Probabilmente, il dosso del castello e il vicino dosso del Tegazzo erano in origine castellieri preistorici. A supporto di questa ipotesi, nella zona del castello sono stati rinvenuti una macina, alcuni cocci e scorie di fusione, mentre sul dosso del Tegazzo sono stati individuati fondi di capanna, ciottoli incisi e cocci di epoca preistorica.
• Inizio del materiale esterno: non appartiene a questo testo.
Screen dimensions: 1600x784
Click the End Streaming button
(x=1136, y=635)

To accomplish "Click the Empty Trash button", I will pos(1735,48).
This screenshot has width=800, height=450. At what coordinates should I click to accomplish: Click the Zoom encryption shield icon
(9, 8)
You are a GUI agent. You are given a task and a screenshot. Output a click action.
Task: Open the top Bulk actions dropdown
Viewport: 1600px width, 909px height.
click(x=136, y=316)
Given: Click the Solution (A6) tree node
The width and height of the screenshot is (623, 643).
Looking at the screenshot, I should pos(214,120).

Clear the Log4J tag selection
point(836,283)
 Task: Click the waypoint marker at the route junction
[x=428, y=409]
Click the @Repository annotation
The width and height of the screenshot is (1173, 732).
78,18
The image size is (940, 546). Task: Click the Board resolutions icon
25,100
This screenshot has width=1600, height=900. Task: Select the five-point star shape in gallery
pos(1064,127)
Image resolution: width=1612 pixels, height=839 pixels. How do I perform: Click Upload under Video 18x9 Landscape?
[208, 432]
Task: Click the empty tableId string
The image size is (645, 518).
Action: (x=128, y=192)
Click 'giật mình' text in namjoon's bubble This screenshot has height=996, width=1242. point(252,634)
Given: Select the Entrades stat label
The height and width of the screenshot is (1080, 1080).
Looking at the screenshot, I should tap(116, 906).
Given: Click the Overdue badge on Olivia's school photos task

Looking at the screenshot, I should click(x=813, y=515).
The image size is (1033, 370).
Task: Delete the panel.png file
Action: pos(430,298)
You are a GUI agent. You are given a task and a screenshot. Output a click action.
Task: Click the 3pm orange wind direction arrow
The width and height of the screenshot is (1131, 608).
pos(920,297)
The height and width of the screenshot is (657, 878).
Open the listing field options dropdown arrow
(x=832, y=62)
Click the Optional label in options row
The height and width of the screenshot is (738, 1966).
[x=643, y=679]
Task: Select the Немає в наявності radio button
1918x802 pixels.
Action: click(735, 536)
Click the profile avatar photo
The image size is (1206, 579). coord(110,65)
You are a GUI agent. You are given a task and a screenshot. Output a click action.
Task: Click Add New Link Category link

Anche durante il periodo romano la zona risultava intensamente frequentata: nel territorio circostante il castello e sul Tegazzo sono state raccolte numerose monete romane, oggi conservate nei musei di Trento, Rovereto e Innsbruck. 

Presso il castello di Pergine, inoltre, sono state ritrovate alcune monete risalenti al periodo compreso tra il 474 e il 572 d.C. Il castello di Pergine è menzionato nei documenti attualmente noti solo a partire dal 1220. Tuttavia, i signori “da Pergine” compaiono già in un documento dell’845, dove vengono citati “Todo, Avardo e Corenziano de Pergines”, vassalli di Lodovico, re d’Italia. In un altro documento del 969, si ricorda che l’imperatore Ottone I, Imperatore del Sacro Romano Impero, concesse a “Percino” al vescovo di Treviso, Rozone, il castello di Asolo con la chiesa e altre proprietà.